Wow are you brain washed or trying to convince yourself. Sorry but even Phillip Morris has a website on the dangers of smoking. One cigarette maybe but a habit of it (addiction as you put it) is slow suicide. Read the literature-none of it is good. I had a patient one time tell me she was getting a check up due to some bladder problems. I encouraged her to follow through and gave her the lecture on how it could cause bladder cancer-she came back a few months later with a lot of body parts missing-she had bladder cancer that had metastasized. I felt bad for my lecture even though it was accurate.

"...other people think they are going to die if they inhale a bit of second hand smoke. This just isn't the case. A smoker brings about no danger for those around him."

This is simply inaccurate. Read the literature. A little smoke maybe but being around a spouse or someone else smoking-like a parent causes problems. Children of smokers frequenty have problems with allergies and asthma. Studies don't give second hand smoke any cleaner a bill of health.

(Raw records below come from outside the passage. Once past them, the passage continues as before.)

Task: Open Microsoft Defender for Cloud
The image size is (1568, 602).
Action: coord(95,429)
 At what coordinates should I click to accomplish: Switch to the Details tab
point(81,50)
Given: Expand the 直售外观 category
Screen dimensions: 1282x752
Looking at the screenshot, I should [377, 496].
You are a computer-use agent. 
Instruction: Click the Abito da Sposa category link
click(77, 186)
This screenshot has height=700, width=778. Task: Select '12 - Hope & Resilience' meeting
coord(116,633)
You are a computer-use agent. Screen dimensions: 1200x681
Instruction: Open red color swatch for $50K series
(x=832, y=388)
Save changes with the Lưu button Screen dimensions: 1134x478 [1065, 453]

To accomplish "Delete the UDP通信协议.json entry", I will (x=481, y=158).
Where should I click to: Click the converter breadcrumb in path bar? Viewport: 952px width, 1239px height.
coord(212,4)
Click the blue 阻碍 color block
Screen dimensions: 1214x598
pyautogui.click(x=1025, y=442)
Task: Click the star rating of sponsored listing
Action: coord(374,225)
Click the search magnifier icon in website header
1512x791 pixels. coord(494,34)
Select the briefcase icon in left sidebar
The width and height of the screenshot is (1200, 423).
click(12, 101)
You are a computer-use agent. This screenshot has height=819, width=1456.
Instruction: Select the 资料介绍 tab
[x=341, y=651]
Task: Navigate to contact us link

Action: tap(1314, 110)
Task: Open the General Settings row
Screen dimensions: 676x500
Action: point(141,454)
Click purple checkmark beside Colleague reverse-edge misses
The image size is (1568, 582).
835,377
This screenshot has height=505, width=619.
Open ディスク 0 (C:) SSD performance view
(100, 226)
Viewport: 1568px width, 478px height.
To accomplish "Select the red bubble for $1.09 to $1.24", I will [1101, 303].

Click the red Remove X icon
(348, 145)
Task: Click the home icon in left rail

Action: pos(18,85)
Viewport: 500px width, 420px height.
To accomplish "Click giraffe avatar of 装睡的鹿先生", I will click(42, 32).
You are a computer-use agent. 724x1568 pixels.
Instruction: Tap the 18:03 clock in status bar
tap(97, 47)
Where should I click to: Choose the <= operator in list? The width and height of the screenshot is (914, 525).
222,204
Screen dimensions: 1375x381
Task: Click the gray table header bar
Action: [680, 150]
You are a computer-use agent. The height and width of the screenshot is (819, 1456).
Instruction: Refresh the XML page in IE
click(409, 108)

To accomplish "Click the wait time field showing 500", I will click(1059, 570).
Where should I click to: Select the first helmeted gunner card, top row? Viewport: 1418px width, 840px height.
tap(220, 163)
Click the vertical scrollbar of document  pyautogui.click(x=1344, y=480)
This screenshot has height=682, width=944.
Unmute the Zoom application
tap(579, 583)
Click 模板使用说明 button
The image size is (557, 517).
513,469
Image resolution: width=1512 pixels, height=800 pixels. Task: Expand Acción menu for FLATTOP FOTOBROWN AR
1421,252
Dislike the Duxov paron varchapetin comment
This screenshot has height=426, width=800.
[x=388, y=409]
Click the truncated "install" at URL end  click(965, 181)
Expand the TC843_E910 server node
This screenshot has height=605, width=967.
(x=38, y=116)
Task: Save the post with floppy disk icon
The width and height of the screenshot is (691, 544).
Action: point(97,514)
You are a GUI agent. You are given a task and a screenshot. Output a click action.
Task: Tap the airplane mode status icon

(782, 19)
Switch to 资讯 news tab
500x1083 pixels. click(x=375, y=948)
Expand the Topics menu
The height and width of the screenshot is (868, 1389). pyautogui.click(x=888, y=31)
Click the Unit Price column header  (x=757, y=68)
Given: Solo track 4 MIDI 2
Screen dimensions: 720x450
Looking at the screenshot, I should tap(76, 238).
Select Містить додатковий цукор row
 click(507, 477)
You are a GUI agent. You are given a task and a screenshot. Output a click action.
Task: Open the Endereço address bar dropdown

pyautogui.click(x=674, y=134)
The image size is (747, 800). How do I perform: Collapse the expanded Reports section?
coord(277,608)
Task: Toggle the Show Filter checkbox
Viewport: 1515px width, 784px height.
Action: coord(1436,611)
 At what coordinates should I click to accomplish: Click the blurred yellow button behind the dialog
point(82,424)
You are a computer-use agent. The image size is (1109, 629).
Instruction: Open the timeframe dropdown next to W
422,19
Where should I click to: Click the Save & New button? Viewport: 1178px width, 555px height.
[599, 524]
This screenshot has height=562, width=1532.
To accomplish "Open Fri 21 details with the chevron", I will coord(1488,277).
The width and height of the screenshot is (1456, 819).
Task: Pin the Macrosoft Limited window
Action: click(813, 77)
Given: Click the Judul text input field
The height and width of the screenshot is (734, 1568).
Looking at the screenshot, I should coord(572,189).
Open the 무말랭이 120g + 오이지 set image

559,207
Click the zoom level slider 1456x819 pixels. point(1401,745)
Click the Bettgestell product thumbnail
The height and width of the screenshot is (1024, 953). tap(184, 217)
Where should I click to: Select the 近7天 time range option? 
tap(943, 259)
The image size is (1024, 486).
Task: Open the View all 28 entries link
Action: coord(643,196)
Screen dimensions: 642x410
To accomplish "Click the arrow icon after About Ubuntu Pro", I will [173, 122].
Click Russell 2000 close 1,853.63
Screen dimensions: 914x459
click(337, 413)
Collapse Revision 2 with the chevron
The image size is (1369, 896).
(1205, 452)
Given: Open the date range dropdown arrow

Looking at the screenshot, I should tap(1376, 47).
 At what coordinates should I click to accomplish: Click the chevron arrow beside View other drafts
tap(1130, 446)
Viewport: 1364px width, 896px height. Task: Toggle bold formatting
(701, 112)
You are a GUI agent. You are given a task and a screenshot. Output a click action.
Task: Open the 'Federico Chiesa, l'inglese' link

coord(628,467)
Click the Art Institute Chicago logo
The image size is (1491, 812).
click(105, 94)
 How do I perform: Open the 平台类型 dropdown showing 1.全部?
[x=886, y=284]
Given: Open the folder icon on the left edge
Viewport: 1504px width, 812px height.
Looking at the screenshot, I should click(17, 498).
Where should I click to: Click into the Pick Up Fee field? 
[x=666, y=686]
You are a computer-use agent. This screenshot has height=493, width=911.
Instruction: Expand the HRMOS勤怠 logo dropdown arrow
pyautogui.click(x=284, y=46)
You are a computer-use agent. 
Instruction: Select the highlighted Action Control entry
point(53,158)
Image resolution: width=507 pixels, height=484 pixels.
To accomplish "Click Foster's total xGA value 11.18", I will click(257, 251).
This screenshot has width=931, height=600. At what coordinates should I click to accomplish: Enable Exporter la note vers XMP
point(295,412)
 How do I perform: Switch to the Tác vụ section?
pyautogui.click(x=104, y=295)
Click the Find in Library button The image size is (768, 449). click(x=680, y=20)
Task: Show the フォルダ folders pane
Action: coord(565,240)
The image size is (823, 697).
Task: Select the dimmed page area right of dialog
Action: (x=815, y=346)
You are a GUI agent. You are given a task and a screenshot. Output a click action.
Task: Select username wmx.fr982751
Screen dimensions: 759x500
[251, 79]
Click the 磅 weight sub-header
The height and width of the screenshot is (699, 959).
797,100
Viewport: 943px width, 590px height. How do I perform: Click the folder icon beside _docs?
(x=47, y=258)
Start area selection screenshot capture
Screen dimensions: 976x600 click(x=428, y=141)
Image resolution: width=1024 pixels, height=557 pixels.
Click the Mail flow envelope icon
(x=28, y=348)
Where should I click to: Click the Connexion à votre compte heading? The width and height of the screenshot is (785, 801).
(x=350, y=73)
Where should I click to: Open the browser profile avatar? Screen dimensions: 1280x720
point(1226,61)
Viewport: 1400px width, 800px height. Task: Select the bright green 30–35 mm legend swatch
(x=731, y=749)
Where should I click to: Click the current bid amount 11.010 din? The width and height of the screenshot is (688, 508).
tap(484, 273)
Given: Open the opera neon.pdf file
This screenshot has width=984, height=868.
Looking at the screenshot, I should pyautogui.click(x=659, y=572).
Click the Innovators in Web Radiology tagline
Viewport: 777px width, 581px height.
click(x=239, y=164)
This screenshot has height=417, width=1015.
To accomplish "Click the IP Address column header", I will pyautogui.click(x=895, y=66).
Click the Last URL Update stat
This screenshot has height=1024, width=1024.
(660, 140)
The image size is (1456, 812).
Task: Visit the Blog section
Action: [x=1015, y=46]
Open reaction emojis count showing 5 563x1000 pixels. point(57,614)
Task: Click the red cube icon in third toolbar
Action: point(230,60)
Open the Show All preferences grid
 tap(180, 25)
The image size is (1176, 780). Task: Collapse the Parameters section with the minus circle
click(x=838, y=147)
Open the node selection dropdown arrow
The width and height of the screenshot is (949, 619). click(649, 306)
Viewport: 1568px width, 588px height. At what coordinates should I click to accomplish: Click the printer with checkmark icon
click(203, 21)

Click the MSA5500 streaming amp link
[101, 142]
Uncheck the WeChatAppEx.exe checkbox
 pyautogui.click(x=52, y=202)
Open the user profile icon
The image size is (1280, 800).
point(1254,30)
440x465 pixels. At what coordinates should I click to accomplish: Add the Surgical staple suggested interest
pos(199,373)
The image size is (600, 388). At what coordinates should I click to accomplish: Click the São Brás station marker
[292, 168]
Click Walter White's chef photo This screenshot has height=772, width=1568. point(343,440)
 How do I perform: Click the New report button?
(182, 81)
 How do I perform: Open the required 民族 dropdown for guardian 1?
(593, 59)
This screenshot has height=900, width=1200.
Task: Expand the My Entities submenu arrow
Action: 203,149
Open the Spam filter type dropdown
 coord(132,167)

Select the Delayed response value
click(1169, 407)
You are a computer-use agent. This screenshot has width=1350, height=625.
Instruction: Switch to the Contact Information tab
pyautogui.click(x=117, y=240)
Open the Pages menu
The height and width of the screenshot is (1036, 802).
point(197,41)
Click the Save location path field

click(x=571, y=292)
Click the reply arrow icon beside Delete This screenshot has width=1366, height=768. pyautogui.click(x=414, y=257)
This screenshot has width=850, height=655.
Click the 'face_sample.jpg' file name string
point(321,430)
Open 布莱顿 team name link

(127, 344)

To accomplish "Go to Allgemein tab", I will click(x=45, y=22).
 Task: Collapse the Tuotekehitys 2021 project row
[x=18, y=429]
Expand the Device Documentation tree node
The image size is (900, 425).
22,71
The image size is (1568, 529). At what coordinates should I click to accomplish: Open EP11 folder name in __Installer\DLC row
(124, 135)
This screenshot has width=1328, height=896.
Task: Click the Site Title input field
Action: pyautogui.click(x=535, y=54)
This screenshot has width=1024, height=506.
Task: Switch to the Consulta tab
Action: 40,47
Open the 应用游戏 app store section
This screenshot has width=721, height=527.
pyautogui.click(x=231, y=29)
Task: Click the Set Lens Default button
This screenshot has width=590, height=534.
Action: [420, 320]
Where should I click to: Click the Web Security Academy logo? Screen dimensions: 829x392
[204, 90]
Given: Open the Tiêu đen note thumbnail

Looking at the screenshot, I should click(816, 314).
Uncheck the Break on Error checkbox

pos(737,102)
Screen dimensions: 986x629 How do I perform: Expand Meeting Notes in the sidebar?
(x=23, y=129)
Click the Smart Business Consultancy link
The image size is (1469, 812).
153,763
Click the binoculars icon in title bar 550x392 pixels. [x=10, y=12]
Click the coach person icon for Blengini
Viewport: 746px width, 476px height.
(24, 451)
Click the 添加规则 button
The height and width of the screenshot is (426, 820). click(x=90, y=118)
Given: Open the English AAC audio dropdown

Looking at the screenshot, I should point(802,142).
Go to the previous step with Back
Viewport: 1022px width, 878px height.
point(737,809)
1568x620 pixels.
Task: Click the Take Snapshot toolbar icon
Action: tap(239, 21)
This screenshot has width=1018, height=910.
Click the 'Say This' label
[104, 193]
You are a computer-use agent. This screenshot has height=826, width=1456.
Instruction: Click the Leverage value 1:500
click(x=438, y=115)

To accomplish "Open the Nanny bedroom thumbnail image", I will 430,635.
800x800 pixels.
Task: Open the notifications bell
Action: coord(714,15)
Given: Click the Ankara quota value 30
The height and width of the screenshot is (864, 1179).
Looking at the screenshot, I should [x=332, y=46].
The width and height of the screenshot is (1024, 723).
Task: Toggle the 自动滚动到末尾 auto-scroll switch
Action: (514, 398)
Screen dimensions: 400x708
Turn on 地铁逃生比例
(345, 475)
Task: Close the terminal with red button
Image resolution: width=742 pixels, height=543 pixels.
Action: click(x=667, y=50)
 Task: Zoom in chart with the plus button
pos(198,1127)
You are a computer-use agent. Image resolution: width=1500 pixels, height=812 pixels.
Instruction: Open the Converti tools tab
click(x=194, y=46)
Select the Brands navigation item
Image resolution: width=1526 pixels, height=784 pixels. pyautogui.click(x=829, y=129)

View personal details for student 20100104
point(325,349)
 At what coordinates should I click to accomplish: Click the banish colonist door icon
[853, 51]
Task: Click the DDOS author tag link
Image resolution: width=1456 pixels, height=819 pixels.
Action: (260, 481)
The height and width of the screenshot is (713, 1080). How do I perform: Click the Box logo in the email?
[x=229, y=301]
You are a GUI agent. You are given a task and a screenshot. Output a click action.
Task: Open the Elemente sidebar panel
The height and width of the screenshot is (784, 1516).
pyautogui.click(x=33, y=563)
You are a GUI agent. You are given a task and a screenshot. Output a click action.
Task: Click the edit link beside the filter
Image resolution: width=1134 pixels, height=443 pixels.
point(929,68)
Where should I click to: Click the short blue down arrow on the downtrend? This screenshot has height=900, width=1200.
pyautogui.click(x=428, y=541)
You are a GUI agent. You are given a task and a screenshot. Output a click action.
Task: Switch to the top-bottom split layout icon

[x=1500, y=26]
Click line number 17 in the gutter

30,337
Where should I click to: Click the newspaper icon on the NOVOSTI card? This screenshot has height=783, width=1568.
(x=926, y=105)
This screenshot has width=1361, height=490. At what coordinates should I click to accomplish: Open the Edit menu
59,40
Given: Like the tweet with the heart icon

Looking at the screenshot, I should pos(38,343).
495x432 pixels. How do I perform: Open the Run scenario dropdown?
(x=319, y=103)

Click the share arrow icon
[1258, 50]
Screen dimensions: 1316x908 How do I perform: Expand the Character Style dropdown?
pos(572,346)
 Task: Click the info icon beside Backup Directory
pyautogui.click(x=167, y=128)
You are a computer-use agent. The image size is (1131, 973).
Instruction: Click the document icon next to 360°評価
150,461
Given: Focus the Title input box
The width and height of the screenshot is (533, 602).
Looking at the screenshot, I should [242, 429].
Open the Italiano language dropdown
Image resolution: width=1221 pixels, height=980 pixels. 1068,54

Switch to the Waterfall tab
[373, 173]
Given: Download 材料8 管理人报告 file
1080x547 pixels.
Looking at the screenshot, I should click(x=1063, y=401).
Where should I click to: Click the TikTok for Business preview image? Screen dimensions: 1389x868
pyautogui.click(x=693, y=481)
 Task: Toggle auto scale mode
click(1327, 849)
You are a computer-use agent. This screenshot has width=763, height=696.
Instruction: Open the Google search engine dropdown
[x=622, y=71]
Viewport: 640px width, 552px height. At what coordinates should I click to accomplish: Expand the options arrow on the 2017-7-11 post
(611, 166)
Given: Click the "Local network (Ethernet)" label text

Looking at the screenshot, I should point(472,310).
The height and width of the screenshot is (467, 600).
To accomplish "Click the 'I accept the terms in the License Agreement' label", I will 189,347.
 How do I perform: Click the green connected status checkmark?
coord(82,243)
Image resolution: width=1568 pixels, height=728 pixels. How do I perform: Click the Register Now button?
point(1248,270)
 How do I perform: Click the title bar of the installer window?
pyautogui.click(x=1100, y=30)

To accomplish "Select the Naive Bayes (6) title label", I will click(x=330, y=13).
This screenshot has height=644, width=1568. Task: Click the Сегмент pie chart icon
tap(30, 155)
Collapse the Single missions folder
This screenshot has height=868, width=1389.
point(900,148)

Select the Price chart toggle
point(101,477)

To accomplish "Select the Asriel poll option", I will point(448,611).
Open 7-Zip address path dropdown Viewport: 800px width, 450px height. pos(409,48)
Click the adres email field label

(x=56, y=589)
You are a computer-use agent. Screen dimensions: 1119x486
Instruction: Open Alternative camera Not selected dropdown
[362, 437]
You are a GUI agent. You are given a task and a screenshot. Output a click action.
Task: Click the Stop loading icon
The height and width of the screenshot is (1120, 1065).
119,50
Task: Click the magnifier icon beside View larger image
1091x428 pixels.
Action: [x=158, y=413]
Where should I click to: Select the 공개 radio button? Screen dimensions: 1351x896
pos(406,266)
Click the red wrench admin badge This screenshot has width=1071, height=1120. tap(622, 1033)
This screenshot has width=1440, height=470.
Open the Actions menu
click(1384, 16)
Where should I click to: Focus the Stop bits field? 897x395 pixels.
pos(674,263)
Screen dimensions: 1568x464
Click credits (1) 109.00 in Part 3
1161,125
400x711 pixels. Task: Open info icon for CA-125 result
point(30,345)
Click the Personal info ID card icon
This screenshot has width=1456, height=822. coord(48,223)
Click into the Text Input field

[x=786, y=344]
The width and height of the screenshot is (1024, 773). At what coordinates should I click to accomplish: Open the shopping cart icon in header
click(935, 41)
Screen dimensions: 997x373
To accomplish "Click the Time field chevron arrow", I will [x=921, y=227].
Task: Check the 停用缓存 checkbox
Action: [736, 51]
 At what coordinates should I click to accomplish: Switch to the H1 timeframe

"There's nothing wrong with an aikidoka, a sensei, or any other human being smoking a cigarette. Yes, if we smoke too much, we'll probably die of lung cancer. This is a problem the smoker is confronted with, not the non-smoker."

Legally wrong no you are right. We all have the right to pursue whatever self destructive behavior we choose in life. Does that make it right? Probably not an argument I'd win-individual freedom and all-so I won't go there. Harmless though is a different issue. Find me one study showing smoking is not harmful. The government compiles studies on a regular basis-I forget the name of the books-which are voluminous. None I ran across when I used to get them showed any benefit to smoking. Sorry but you sound like someone who is trying to justify his mistake in becoming addicted. Yes, caffeine is bad too.

If you ever watch someone die of lung cancer (like I did my father), you'll change your perspective-especially if it is someone close to you. There is nothing pretty about watching them spit up pieces of their lung tissue and essentially suffocate. The pain can also be so unbearable that they don't even get mujch relief from opiate type drugs-especially when it metastasizes.

I lost a very nice patient to cancer which developed from smoking. She had not smoked in 30 years. She had lung cancer that metastasized to her liver and then both hips and when discovered it killed her in very short order.

If you want to see your kids or grand kids, if you have them, grow up, quit while you can. Yes, there is the rare individual that can smoke and never get cancer (a few years back a French woman lived to 122 and had quit smoking at 100 so it didn't become a habit-rare individual, she might have lived to 132 if she had not smoked). If you don't die first of heart disease, emphysema or circulatory problems, it will usually get you.

Sorry for the lecture but your statements were blatantly inaccurate.

Last edited by aikidoc : 12-19-2003 at 09:21 PM.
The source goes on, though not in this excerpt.